Sanders’s repeated use of the word “we” conveys that he represents the people. His denunciation of business leaders and the wealthy indicates that they are the enemy of the people. His call for a political revolution suggests that this group of people no longer deserve the rights afforded them by a broken system in need of transformation.
An analysis of Sanders’s discourse strongly suggests he is following the populist playbook.
So What if A(nother) Populist Is Elected?
A 2015 study by economists Martin Rode and Julio Revuelta found that populist governments, regardless of their ideological leanings, reduce economic freedom by eroding legal institutions that protect private property and enforce contracts, reducing trade freedom, and increasing economic regulation. If elected, Sanders would attempt to significantly curtail economic freedom. He wants to nationalize the health insurance market, regulate traditional energy providers and charter schools out of business, impose labor market regulations that would significantly increase the costs of firms to employ workers, and impose a wealth tax.
In a 2012 study, economist Manoel Bittencourt found that left-wing populists in Latin American pursued overly expansionary fiscal and monetary policies to satisfy campaign promises for significant redistribution, fueling hyperinflation and macroeconomic stability. Sanders could lead the US down a similar path, as he is calling for a vast expansion of social programs (e.g., college/Medicare for All) that would require a significant increase in government tax revenues to fund. This would entail a steep increase in taxation for most hard-working Americans (not just the ultra-wealthy), either through tax rate increases or, if the spiraling national debt proves unserviceable, an inflation tax created by government seigniorage.

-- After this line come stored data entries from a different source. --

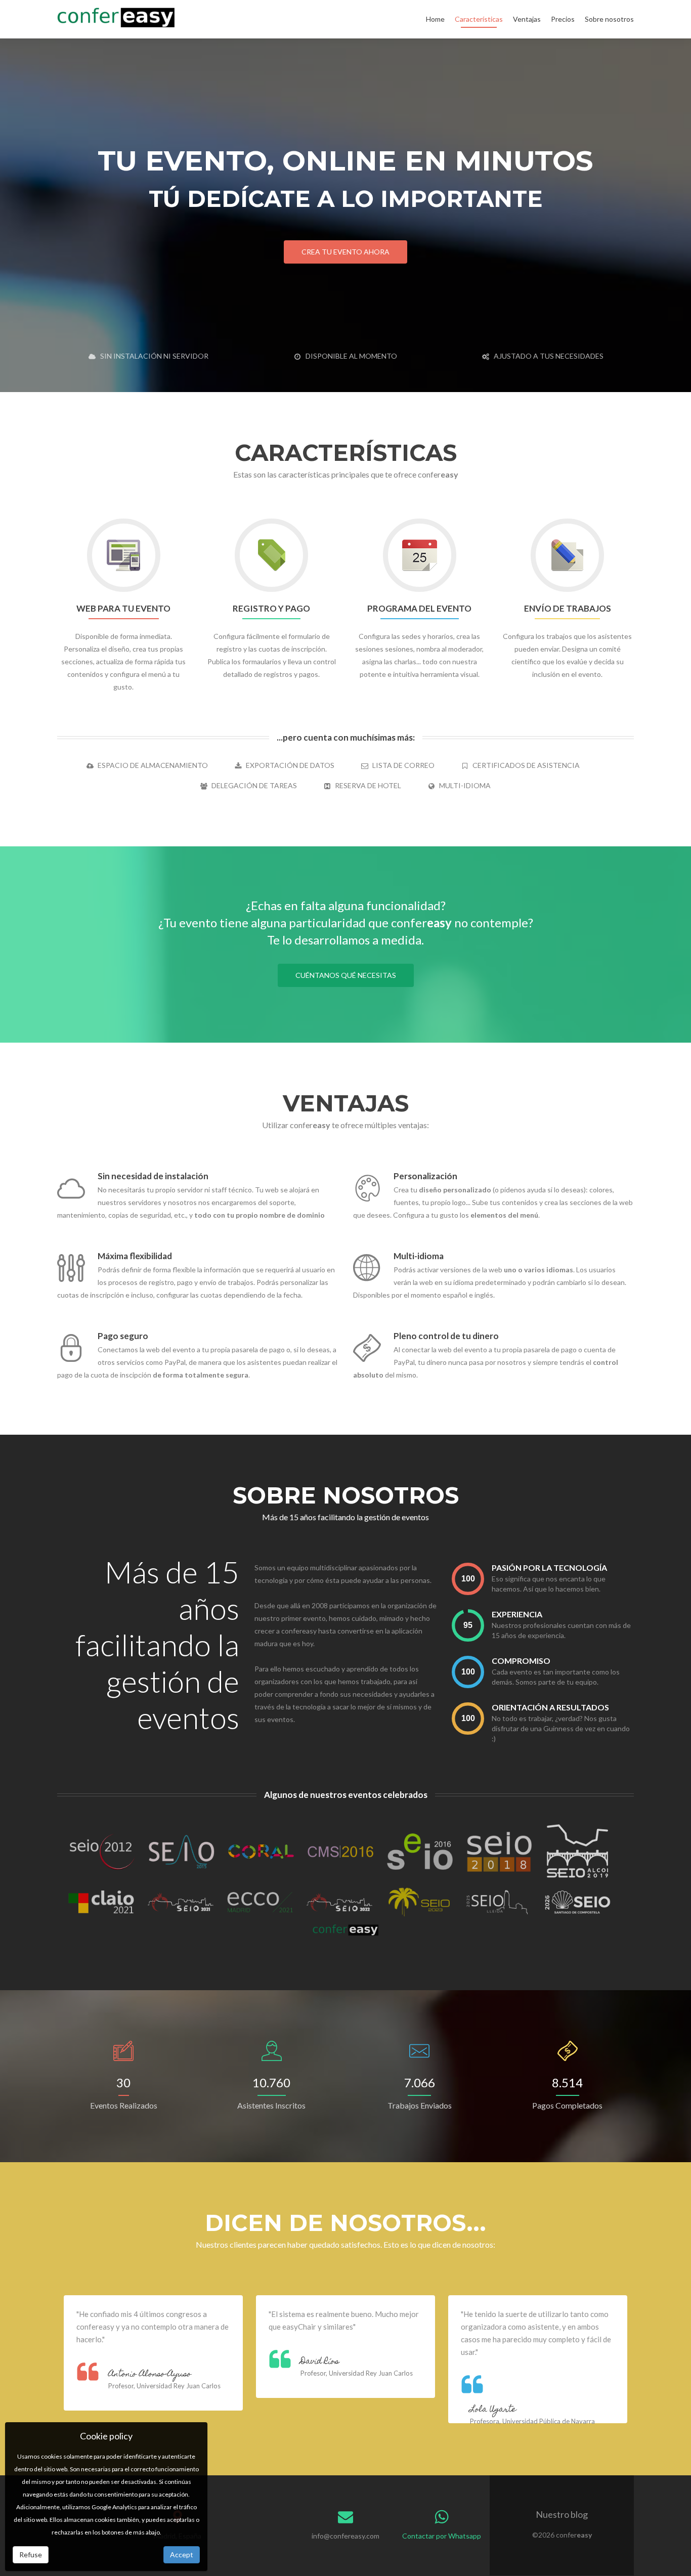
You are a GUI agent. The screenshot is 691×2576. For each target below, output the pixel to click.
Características (479, 19)
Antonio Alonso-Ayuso (149, 2374)
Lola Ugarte (493, 2410)
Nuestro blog (562, 2514)
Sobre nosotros (609, 19)
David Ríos (319, 2362)
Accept (181, 2554)
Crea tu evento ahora (345, 251)
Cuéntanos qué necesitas (345, 975)
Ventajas (527, 19)
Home (435, 19)
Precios (563, 19)
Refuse (30, 2554)
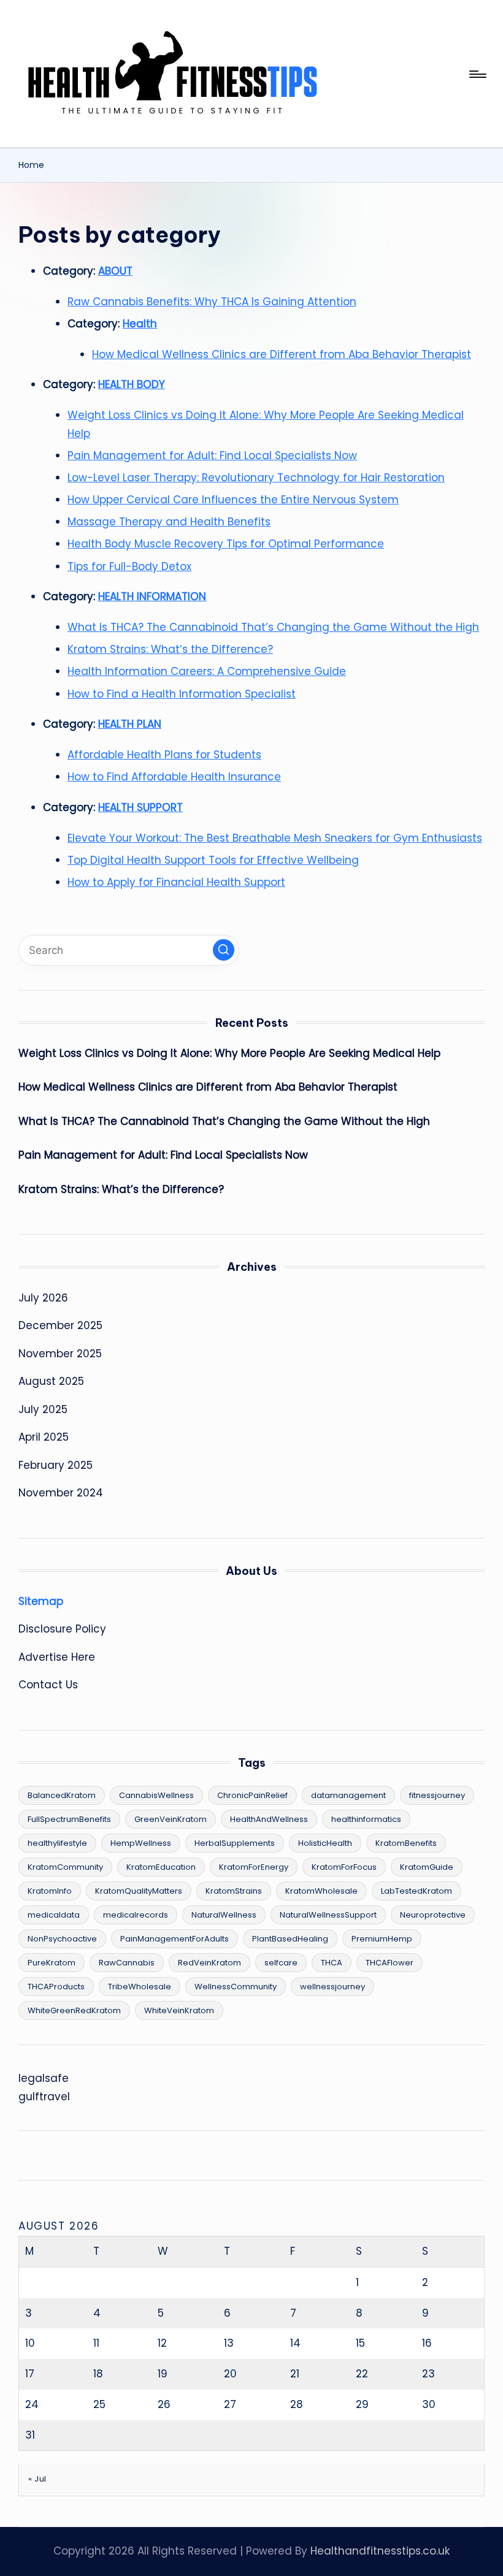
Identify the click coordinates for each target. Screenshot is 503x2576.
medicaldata (54, 1915)
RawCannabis (127, 1962)
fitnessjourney (437, 1795)
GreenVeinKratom (170, 1819)
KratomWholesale (321, 1891)
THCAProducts (56, 1986)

Along with my colleagues Boris Nikoleav and Christopher Boudreaux, I am currently examining the effect of populism on entrepreneurship. We theorize that populist discourse creates regime uncertainty by serving as a credible threat to the stability of the free enterprise system that is crucial for enabling entrepreneurial action. The prospect of Sanders becoming the next POTUS is causing me to feel the Bern…of the future prosperity of the US economy!This raises the costs of entrepreneurial judgment concerning the relative risks and rewards of entrepreneurship, dissuading many individuals from pursuing entrepreneurial opportunities.
Combining data from the Global Populism Database and Global Entrepreneurship Monitor (as well as several other datasets), we are empirically analyzing how populist discourse affects the likelihood that individuals act on an entrepreneurial opportunity by starting a business. Our preliminary analysis, based on nearly half a million individuals in more than 30 countries, suggests that populism is strongly associated with a decrease in the likelihood that an individual becomes an entrepreneur. We also find that the negative effects are much stronger for left-wing populists, as Figure 1 illustrates.
In addition to significantly hampering economic freedom and potentially creating macroeconomic stability, the election of Sanders, a left-wing populist, may significantly reduce entrepreneurship in the US.
In combination with the reduction in trade freedoms created by the incumbent Trump administration, the prospect of Sanders becoming the next POTUS is causing me to feel the Bern…of the future prosperity of the US economy!
Figure 1: The y-axis indicates the probability that an individual becomes an opportunity-motivated entrepreneur. The x-axis denotes the intensity of populist discourse by the political chief executive. Red and blue lines provide results for left-wing and right-wing parties, respectively.